Jackie Robinson is a legendary figure and his name is now synonymous with the desegregation and redefinition of professional sports. Yet, collective knowledge of the historical process that created the American icon has been reduced to an occasional "color commentary."" Jackie Robinson and Branch Rickey are forever linked in American history. Rickey understood the psyche of white America. While Branch Rickey's motives are still unclear, history has proven that his "great experiment- to integrate baseball, ultimately had less to do with baseball and more to do with challenging deep seated attitudes about race. The process had to be systematic, and Jackie Robinson not only had to have all the required physical and emotional assets, he had to be willing to make the necessary sacrifices. .
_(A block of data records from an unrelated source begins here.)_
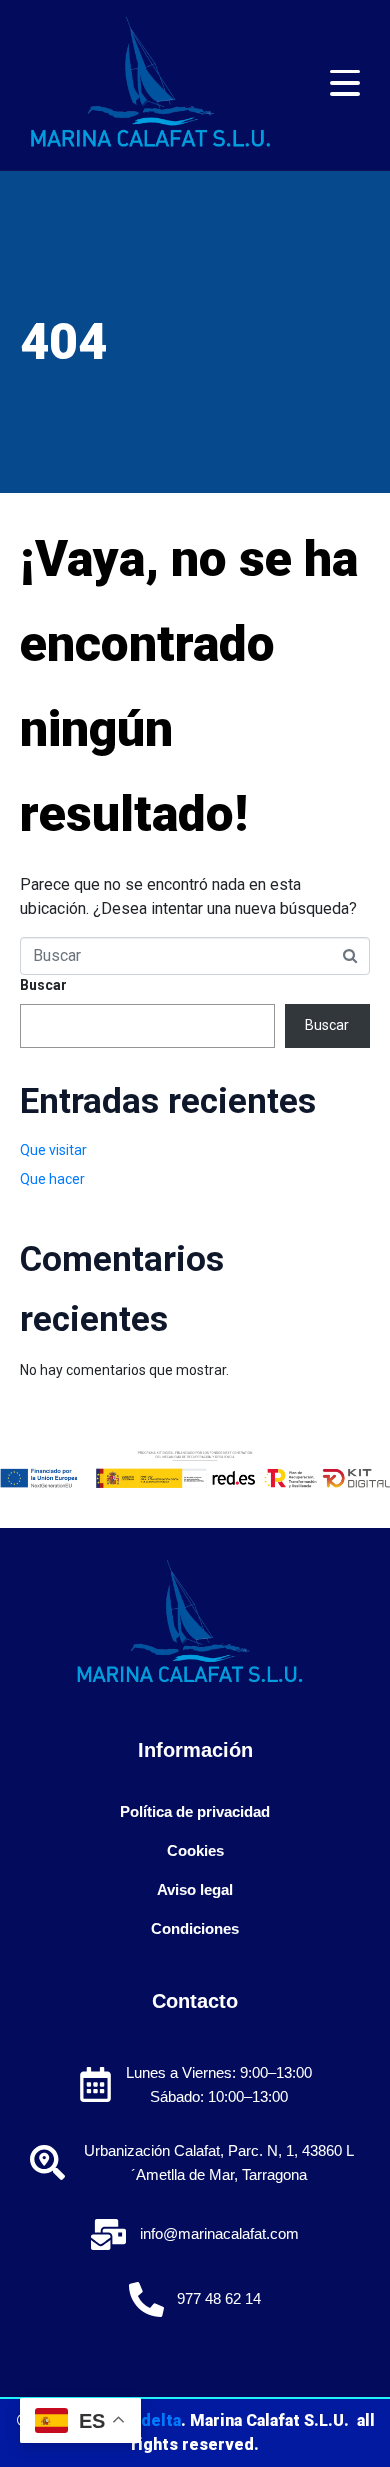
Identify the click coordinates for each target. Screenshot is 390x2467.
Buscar (43, 985)
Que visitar (53, 1150)
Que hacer (52, 1179)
Jack Roosevelt Robinson was born the youngest of five children near Cairo, Georgia on January 31, 1919. Soon afterwards, his father left the family. His mother then moved the family to Pasadena, California to find work as a domestic.
Jackie Robinson excelled in four sports at Pasadena's John Muir Technical High: football, basketball, baseball and track. He went on to Pasadena Junior College, where he set a National Junior College record in the long jump of 25' 6 ½- before accepting an athletic scholarship to UCLA. There, he became the first Bruin athlete to earn varsity letters in four sports. Robinson left UCLA in the spring of 1941 hoping to work to support his mother. Several months later, Pearl Harbor was bombed, and Jackie Robinson enlisted in the U.S. Army. .
Jackie Robinson joined professional baseball in the spring of 1945 with the Kansas City Monarchs of the Negro American League. He spent his rookie season touring the country with the Monarchs for $400 a month. In August he met with Branch Rickey, owner of the Brooklyn Dodgers, who had been scouring the country to find the first black man in the major leagues.